Puntas is known for surfing spots and whale watching.

==History==
Puntas was in Spain's gazetteers until Puerto Rico was ceded by Spain in the aftermath of the Spanish–American War under the terms of the Treaty of Paris of 1898 and became an unincorporated territory of the United States. In 1899, the United States Department of War conducted a census of Puerto Rico finding that the population of Puntas barrio was 1,006.

Historical population
| Census | Pop. | Note | %± |
| 1900 | 1,006 |  | — |
| 1910 | 1,239 |  | 23.2% |
| 1920 | 1,350 |  | 9.0% |
| 1930 | 1,255 |  | −7.0% |
| 1940 | 1,274 |  | 1.5% |
| 1950 | 1,382 |  | 8.5% |
| 1960 | 894 |  | −35.3% |
| 1970 | 1,183 |  | 32.3% |
| 1980 | 1,531 |  | 29.4% |
| 1990 | 1,592 |  | 4.0% |
| 2000 | 1,679 |  | 5.5% |
| 2010 | 1,575 |  | −6.2% |
U.S. Decennial Census 1899 (shown as 1900) 1910-1930 1930-1950 1980-2000 2010

==Sectors==
Barrios (which are, in contemporary times, roughly comparable to minor civil divisions) in turn are further subdivided into smaller local populated place areas/units called sectores (sectors in English).
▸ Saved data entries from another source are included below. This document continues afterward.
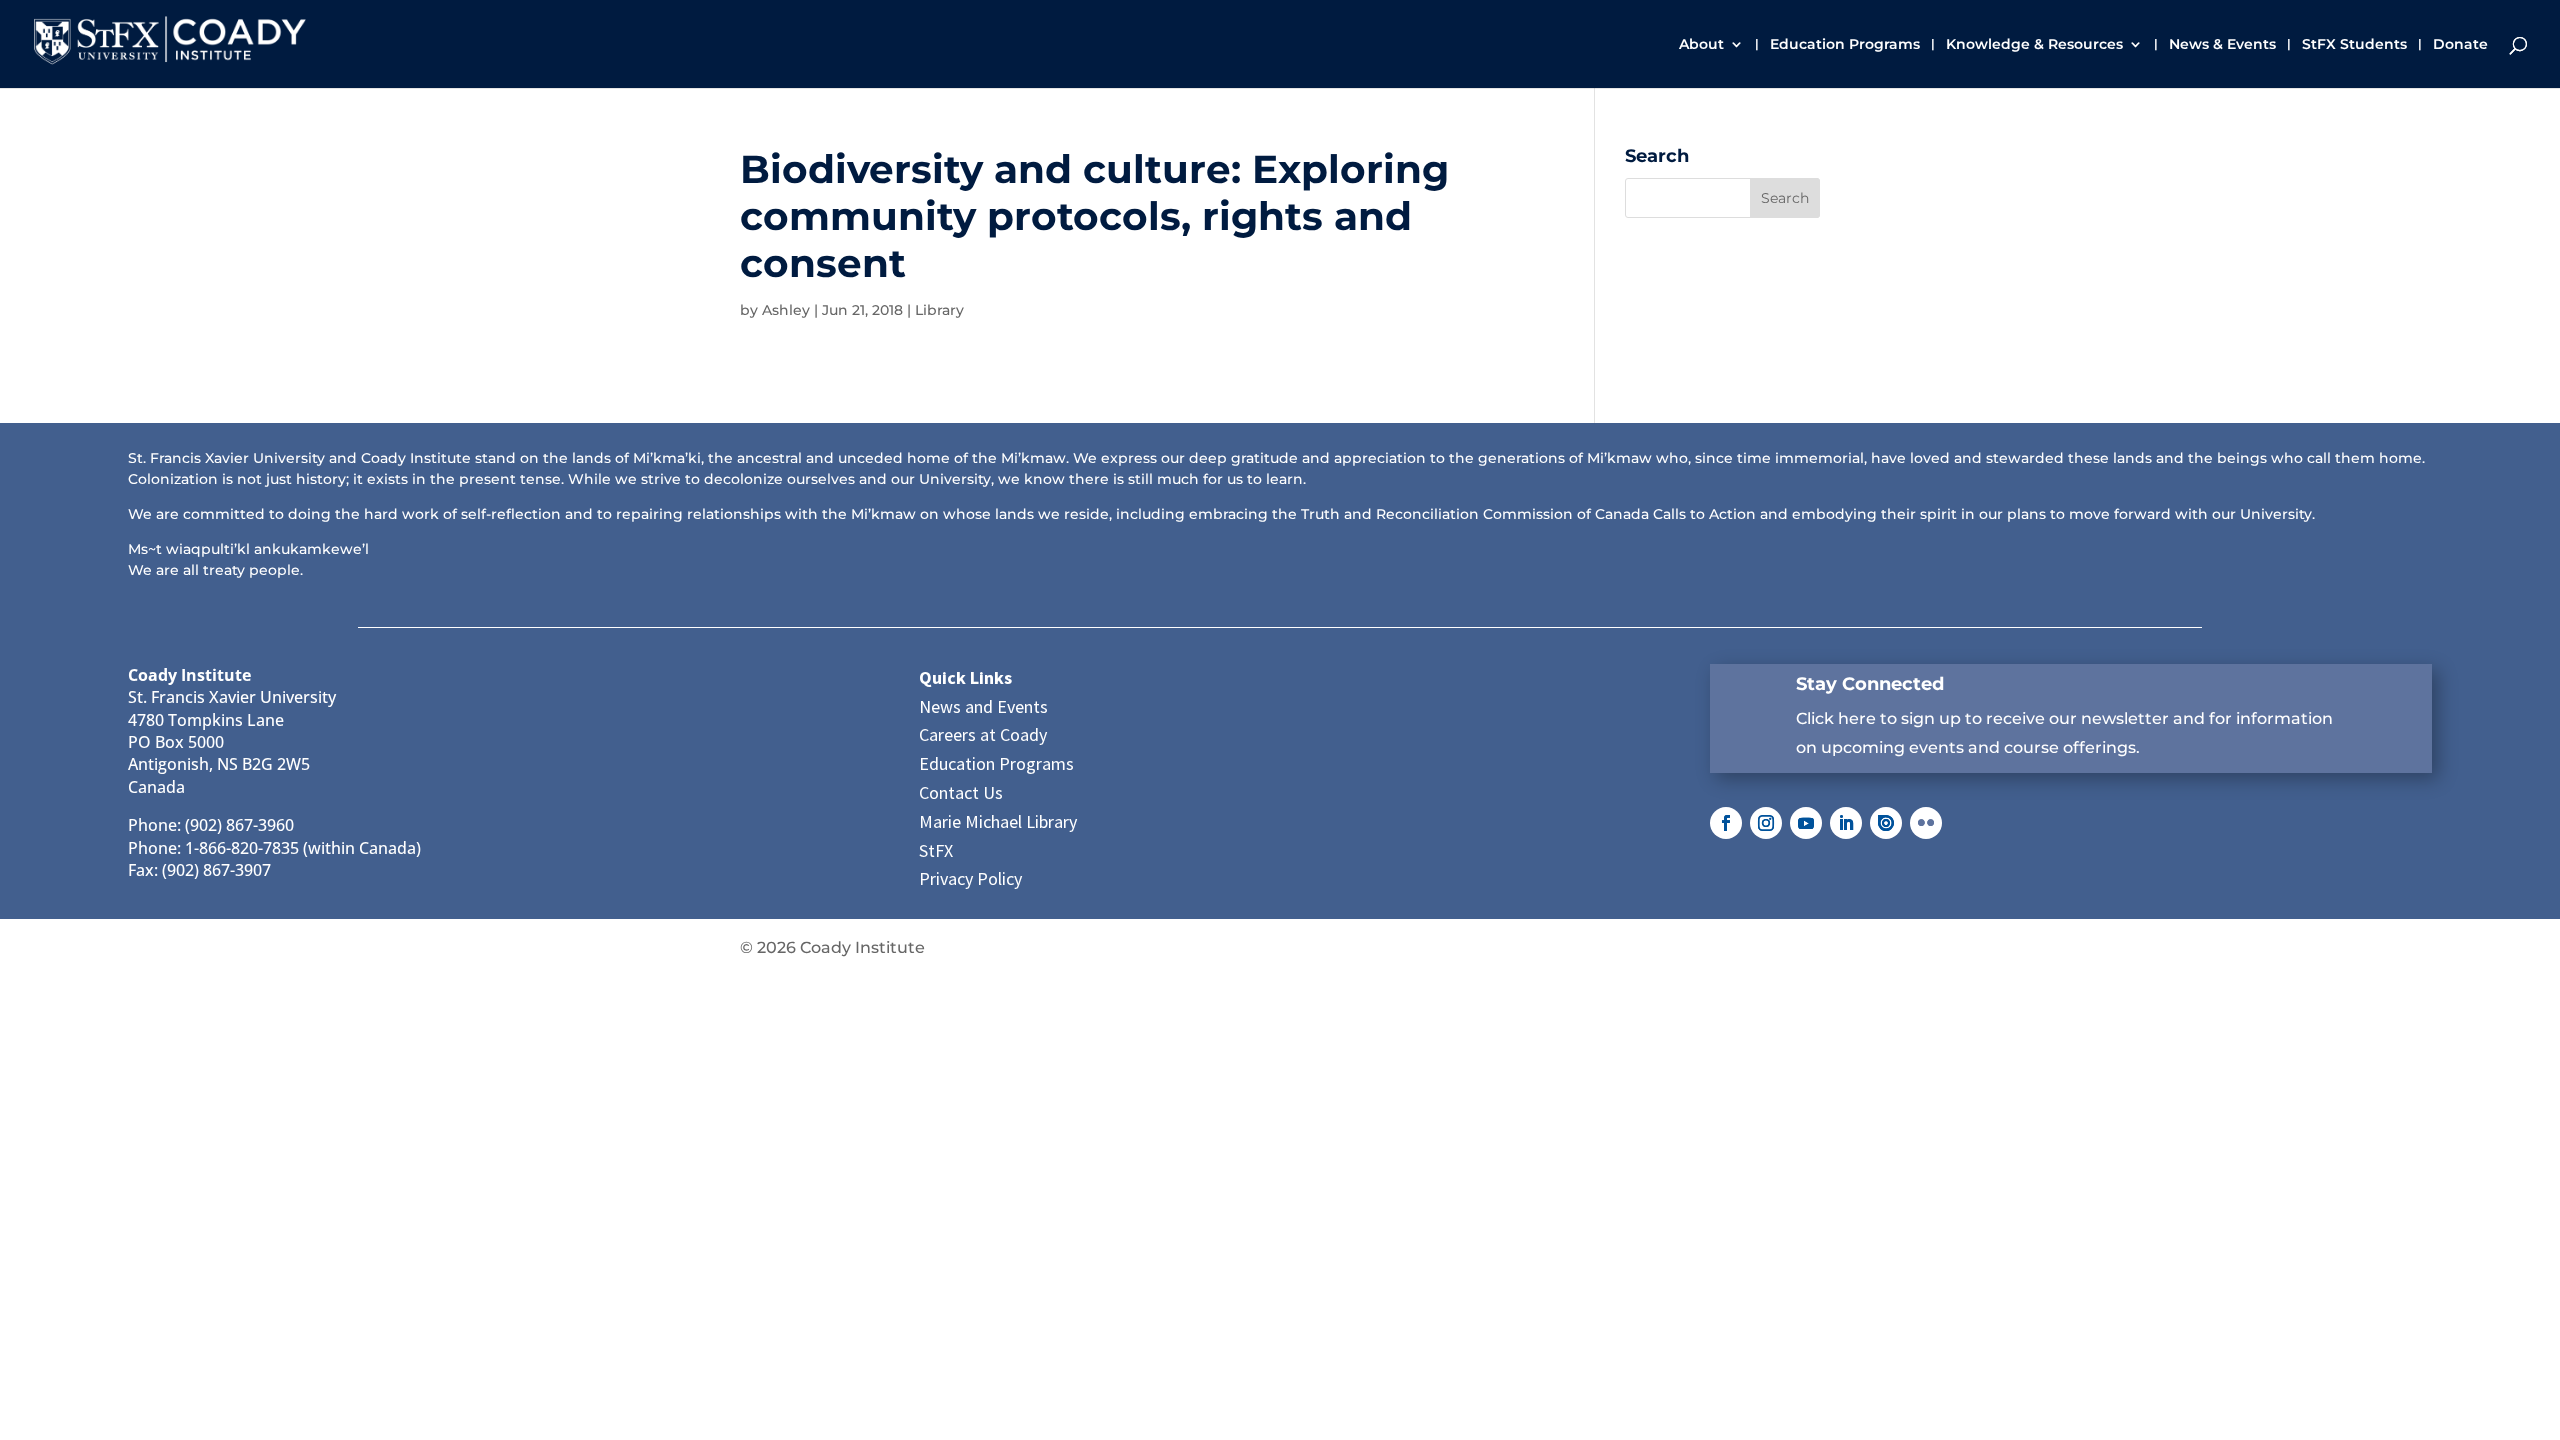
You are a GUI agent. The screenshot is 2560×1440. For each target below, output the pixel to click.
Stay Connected (1870, 684)
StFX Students (2354, 45)
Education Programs (1845, 45)
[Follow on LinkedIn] (1846, 823)
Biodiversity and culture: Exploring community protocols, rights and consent (1094, 216)
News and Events (983, 706)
The types of sectores may vary, from normally sector to urbanización to reparto to barriada to residencial, among others.
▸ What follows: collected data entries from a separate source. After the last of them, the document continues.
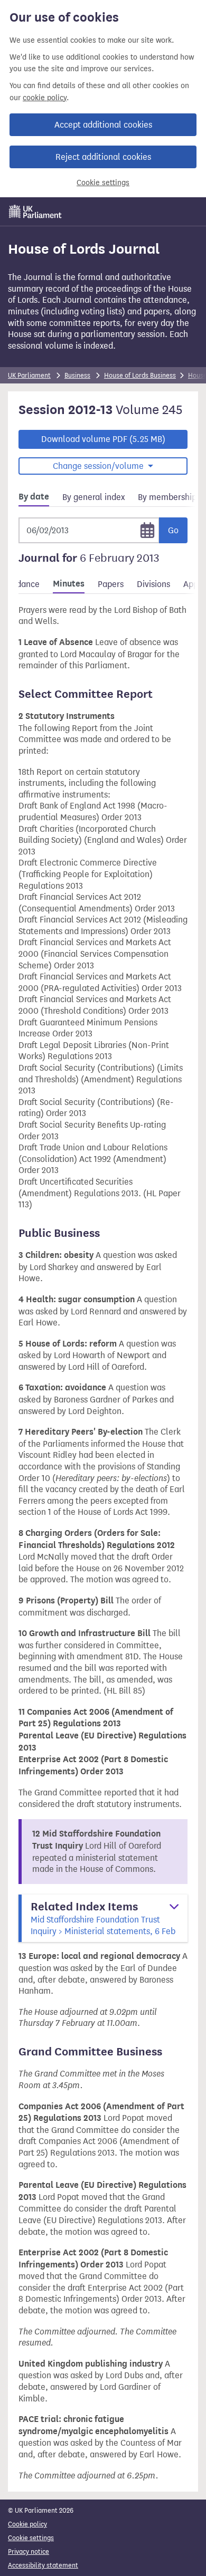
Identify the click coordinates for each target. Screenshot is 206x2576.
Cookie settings (103, 182)
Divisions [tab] (153, 584)
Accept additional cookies (103, 125)
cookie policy (45, 97)
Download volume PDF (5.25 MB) (103, 439)
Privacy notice (28, 2551)
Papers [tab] (111, 584)
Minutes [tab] (69, 584)
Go (173, 530)
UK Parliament (29, 375)
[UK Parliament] (35, 211)
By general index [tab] (93, 497)
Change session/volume (99, 466)
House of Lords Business (140, 375)
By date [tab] (33, 497)
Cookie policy (27, 2524)
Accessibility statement (43, 2565)
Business (77, 375)
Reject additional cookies (103, 157)
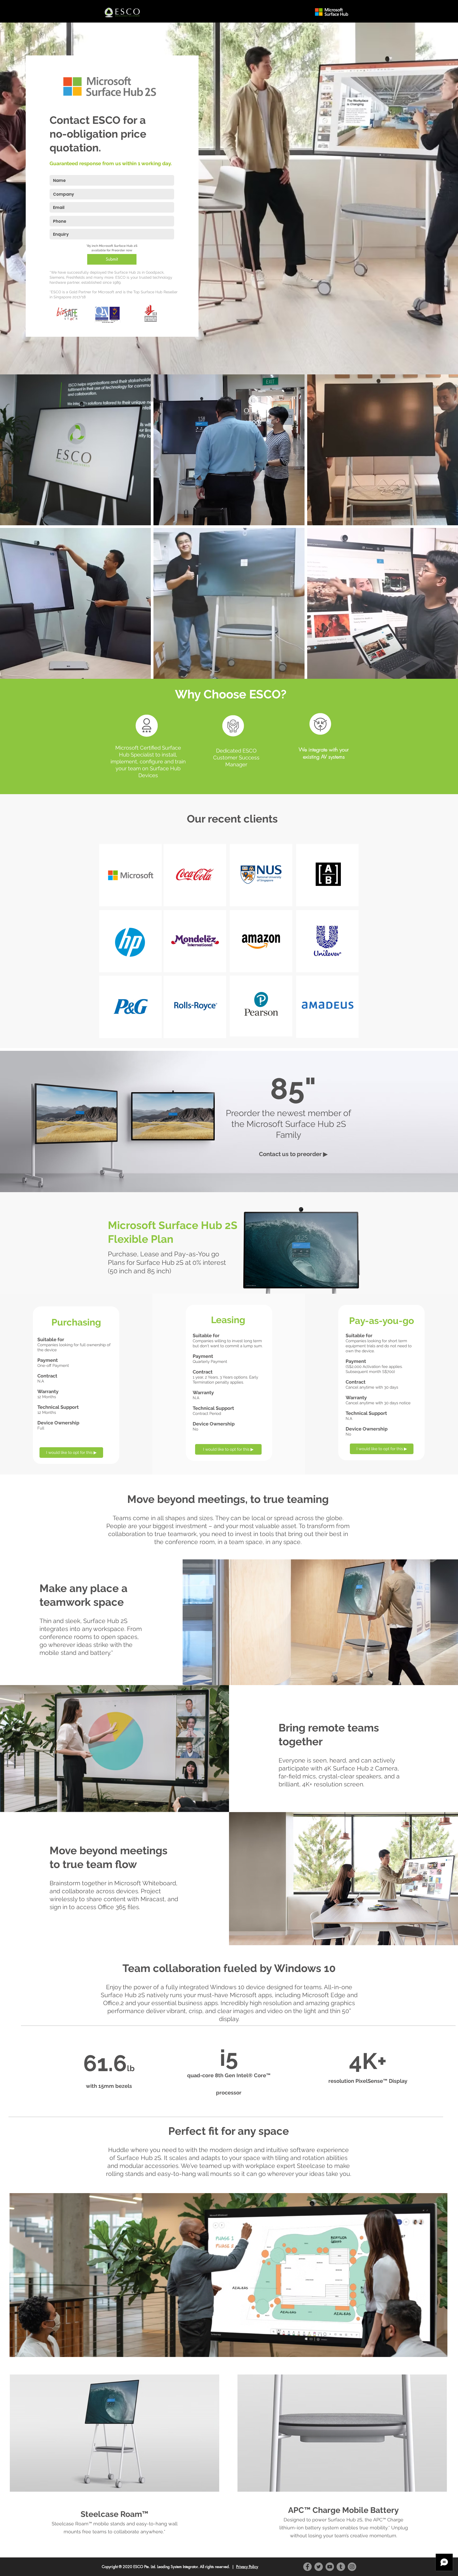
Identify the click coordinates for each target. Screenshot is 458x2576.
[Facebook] (307, 2566)
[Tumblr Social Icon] (341, 2566)
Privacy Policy (247, 2566)
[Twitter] (318, 2566)
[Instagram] (352, 2566)
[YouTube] (329, 2566)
The following sectors are in Puntas barrio:

Calle Boulevard,
Calle Colinas Lindas,
Calle Los Flamboyanes,
Camino Interior,
Camino Martillo,
Camino Vista Nuclear,
Carretera 413,
Centro Puntas,
Condominio Landing View Village,
Paseo Tirado Sánchez,
Punta Higüera,
Puntas Nuevas,
Ramal 413,
Sector Alfonso Arizmendi,
Sector Brisas,
Sector Buena Vista,
Sector Cielo Mar,
Sector Colinas Lindas,
Sector Collazo,
Sector Cuchillo de Piñas,
Sector Dominga Cardona,
Sector Ismael Sánchez,
Sector Los Cipreses,
Sector Los Flamboyanes,
Sector Trinitarias,
Sector Vereno, and Sector Vista Linda.